## begin

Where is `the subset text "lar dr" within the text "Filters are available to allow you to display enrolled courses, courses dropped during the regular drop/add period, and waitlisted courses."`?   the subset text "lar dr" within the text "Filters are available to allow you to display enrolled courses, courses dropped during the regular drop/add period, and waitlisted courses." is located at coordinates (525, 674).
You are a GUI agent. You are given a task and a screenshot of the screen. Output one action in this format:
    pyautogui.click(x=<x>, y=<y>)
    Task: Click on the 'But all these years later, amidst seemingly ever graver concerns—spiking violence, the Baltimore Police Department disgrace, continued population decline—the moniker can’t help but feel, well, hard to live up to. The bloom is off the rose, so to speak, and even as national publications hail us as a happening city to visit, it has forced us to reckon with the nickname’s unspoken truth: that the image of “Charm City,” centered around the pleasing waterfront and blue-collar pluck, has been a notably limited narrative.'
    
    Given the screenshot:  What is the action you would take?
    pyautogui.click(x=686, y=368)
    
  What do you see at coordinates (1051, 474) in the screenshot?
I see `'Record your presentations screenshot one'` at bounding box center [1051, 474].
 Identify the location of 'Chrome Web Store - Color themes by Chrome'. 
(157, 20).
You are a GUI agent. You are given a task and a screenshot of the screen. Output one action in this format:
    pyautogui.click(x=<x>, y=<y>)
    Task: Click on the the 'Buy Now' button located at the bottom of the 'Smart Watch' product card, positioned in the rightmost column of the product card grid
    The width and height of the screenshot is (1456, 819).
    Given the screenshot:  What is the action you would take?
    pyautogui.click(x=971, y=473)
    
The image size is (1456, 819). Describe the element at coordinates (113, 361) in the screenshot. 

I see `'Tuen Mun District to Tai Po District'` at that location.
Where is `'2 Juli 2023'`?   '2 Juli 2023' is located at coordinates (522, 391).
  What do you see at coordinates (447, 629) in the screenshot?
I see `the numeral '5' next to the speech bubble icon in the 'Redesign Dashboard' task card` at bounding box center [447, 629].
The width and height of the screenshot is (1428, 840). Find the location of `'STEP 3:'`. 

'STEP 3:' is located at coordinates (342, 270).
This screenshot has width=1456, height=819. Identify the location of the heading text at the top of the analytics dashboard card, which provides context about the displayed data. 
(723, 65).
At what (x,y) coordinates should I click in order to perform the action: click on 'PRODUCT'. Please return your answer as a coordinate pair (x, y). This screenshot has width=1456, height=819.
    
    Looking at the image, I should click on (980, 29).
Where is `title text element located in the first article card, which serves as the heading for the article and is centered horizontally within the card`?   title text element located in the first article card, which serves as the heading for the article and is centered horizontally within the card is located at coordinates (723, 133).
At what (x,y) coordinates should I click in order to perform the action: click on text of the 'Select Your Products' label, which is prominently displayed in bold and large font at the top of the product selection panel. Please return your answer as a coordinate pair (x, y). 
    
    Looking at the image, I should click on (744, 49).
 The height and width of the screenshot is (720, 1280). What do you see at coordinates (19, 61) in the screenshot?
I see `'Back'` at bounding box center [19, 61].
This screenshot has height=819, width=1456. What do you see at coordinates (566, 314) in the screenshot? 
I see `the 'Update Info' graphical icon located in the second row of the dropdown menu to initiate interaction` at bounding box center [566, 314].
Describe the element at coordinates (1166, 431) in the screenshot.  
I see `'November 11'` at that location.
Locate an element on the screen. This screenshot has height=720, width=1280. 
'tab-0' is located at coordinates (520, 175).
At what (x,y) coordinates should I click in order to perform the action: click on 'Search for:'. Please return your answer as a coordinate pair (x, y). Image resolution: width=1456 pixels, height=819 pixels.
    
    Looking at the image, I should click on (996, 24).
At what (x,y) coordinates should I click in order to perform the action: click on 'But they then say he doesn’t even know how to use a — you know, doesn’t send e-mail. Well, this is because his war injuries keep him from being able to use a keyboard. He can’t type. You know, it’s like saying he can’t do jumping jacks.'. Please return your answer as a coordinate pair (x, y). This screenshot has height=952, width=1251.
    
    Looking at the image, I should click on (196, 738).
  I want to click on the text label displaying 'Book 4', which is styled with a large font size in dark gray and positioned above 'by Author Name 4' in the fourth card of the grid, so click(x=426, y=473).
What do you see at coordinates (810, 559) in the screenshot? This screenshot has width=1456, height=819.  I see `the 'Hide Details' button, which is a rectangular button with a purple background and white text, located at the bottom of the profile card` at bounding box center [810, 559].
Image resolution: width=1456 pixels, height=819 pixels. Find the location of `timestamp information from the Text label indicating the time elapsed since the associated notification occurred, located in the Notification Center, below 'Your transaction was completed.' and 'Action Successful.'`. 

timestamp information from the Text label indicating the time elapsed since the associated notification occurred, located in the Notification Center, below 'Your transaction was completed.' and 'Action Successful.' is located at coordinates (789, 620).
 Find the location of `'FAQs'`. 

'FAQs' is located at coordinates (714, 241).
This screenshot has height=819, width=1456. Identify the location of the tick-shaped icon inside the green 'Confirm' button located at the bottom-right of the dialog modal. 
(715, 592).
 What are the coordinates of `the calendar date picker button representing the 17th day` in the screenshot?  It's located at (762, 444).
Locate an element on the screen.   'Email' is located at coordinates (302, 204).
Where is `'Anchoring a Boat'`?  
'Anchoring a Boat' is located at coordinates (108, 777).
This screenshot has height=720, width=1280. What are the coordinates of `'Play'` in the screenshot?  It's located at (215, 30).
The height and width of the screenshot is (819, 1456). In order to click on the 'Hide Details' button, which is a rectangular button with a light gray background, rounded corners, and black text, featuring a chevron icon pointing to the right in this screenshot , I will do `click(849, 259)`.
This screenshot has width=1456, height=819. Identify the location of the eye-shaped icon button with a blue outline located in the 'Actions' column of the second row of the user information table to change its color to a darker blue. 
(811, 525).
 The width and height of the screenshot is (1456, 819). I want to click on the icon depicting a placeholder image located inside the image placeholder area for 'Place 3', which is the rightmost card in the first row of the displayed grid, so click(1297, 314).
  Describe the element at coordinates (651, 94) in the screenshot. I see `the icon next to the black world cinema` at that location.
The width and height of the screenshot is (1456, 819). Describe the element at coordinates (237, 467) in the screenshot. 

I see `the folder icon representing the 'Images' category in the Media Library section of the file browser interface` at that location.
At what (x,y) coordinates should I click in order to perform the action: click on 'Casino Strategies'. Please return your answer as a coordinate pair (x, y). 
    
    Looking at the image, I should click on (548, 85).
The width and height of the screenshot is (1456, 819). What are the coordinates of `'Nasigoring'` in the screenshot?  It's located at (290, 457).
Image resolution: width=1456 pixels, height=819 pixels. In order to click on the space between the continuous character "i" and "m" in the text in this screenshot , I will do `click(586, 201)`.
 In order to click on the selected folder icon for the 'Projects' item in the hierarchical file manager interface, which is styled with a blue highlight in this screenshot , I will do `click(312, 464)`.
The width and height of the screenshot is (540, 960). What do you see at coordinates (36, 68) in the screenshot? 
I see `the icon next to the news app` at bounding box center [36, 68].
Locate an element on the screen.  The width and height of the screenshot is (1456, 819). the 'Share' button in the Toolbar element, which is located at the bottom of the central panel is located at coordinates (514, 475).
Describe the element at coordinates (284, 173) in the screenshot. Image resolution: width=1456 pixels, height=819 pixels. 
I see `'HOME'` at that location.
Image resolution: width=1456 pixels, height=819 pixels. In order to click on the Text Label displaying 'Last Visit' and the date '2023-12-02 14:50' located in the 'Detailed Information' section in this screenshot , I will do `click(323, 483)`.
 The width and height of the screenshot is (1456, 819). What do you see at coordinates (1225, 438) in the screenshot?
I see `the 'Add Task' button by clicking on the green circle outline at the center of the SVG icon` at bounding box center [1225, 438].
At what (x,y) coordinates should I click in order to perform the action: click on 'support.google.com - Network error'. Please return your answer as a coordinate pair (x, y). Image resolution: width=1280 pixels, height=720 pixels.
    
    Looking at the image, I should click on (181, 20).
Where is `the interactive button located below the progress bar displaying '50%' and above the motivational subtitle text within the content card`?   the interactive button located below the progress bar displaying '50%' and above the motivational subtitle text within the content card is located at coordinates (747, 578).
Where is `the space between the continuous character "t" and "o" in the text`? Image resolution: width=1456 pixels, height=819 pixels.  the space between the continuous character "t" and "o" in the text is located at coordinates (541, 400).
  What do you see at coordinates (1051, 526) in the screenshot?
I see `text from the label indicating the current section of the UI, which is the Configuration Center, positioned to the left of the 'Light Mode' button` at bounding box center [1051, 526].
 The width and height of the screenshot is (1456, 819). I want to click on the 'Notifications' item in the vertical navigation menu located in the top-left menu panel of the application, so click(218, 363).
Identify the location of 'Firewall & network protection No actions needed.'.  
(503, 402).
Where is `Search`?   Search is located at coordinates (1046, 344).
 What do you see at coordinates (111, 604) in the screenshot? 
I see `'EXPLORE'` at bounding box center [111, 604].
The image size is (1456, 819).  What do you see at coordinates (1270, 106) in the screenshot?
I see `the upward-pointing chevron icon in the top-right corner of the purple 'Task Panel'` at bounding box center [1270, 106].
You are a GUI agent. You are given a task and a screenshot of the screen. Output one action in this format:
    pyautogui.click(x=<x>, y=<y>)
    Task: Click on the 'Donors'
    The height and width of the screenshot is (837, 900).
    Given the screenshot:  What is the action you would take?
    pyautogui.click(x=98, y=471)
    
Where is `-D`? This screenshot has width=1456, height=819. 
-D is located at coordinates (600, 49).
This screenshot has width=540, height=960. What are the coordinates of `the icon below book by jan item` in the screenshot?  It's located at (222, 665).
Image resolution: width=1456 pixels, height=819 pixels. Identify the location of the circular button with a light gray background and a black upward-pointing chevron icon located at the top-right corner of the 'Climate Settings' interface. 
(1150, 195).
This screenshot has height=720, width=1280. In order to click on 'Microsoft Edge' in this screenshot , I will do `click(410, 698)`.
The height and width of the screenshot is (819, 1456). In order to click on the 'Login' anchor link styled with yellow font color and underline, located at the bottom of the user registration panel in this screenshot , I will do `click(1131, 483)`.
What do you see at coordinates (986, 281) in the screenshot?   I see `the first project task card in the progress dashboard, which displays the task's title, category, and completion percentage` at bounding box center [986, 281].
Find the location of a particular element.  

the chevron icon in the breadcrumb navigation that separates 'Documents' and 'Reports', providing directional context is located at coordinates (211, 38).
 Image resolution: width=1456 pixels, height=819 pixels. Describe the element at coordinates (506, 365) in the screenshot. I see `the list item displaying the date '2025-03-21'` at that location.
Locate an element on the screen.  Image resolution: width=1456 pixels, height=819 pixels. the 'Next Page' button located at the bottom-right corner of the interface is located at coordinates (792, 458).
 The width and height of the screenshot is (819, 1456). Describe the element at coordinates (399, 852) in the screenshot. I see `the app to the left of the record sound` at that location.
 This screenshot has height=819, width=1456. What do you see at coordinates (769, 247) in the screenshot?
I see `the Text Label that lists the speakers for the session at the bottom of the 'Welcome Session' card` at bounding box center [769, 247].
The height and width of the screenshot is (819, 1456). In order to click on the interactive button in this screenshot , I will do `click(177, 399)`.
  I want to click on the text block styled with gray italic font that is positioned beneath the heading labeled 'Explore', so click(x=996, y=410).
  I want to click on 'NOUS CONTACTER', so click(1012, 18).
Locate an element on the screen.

## end

◆ Task to carry out: Reproduce verbatim the lines of the material above. Begin at the line that contains "Image resolution: width=1456 pixels, height=819 pixels. Find" and stop after the line that contains "coordinates (108, 777).".

◆ Solution to the problem:
Image resolution: width=1456 pixels, height=819 pixels. Find the location of `timestamp information from the Text label indicating the time elapsed since the associated notification occurred, located in the Notification Center, below 'Your transaction was completed.' and 'Action Successful.'`. 

timestamp information from the Text label indicating the time elapsed since the associated notification occurred, located in the Notification Center, below 'Your transaction was completed.' and 'Action Successful.' is located at coordinates (789, 620).
 Find the location of `'FAQs'`. 

'FAQs' is located at coordinates (714, 241).
This screenshot has height=819, width=1456. Identify the location of the tick-shaped icon inside the green 'Confirm' button located at the bottom-right of the dialog modal. 
(715, 592).
 What are the coordinates of `the calendar date picker button representing the 17th day` in the screenshot?  It's located at (762, 444).
Locate an element on the screen.   'Email' is located at coordinates (302, 204).
Where is `'Anchoring a Boat'`?  
'Anchoring a Boat' is located at coordinates (108, 777).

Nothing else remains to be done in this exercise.